El lunes justo a la salida del trabajo, vi parado en plena calzada a un bebé gato. Sin pensarlo mucho salté a la carretera rezando para caerle al animalito simpático así a bote pronto y cuestionándome que actitud tomar si era recibida por un arqueamiento de lomo o por bufidos (que a una le encantan los animales pero también es sensible al dolor). Pues bien, ni una cosa ni otra. El animal, haciendo gala de tan poco instinto de supervivencia como hasta el momento, al verme a su lado ni maulló siquiera. En este punto me entró la duda de como portearlo. Tras un repaso concienzudo a la fisonomía del minino por todos los flancos, fui consciente de que la situación ahora era ésta: Yo y bebé gato parados y empanados ambos en plena carretera, por tanto mejor no pensar tanto y obrar. Finalmente cargué con el michín con una técnica mixta: con una mano agarrándole por el pellejo del cuello como hacen las gatas y con la otra mano por los cuartos traseros. En resumen: lo llevaba sentado como una especie de Buda eso sí, alejado lo más posible de mi cuerpecito por si se despertaban los instintos asesinos del minino. Nada que ver, ni ser izado en volandas causó en él la más mínima reacción. Tras alcanzar finalmente la acera, me enfrenté a la siguiente cuestión: qué hacer con el animal.

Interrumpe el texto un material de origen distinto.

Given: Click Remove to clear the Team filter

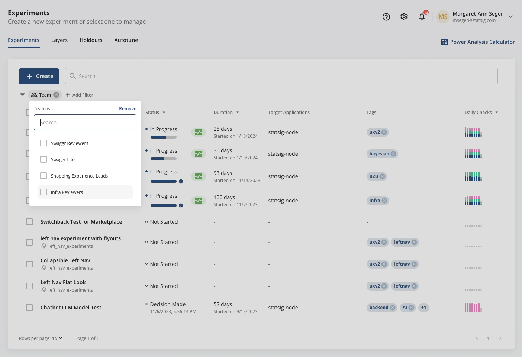Looking at the screenshot, I should tap(128, 108).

Hice un minucioso estudio mental del lugar, aunque supongo que la escena vista desde fuera era ésta: yo parada como si me faltara un hervor con el bebé gato (también él con poca pinta de despierto) apoltronado en mis manos a prudencial distancia (en este caso no por miedo sino porque el susodicho tenía toda la pinta de sufrir de tiña). Trabajo en una zona de ricachos, por lo que a priori había un sinfín de chalets candidatos a ser su nuevo hogar. Sin embargo recordé que por las mañanas me cruzaba con muchos de los mencionados pudientes mientras sacaban a sus perros, por cierto muy estilosos y de pedigree (se entiende que hablo de los canes). Por este motivo no me decidía, y a medida que pasaba el tiempo por más que intentaba no hacer contacto visual, el michín cada vez me parecía más redondito y mono... Supe que estaba a un tris de perderme y echarlo al bolso, por lo que finalmente me decidí por una casa con apenas jardín pero que no siendo una vivienda (una peluquería para ser exactos) me parecía garantía de la no existencia de un perro fiero esperando para hincarle el diente a mi Belcebú (¡ouch! incluso había llegado a bautizarle, debía darme prisa...) Total que lo colé por la puerta y me alejé tratando de no mirar atrás...
Termino esta bobo-historia confesando que llevo toda la semana la mar de pendiente de la peluquería y aledaños.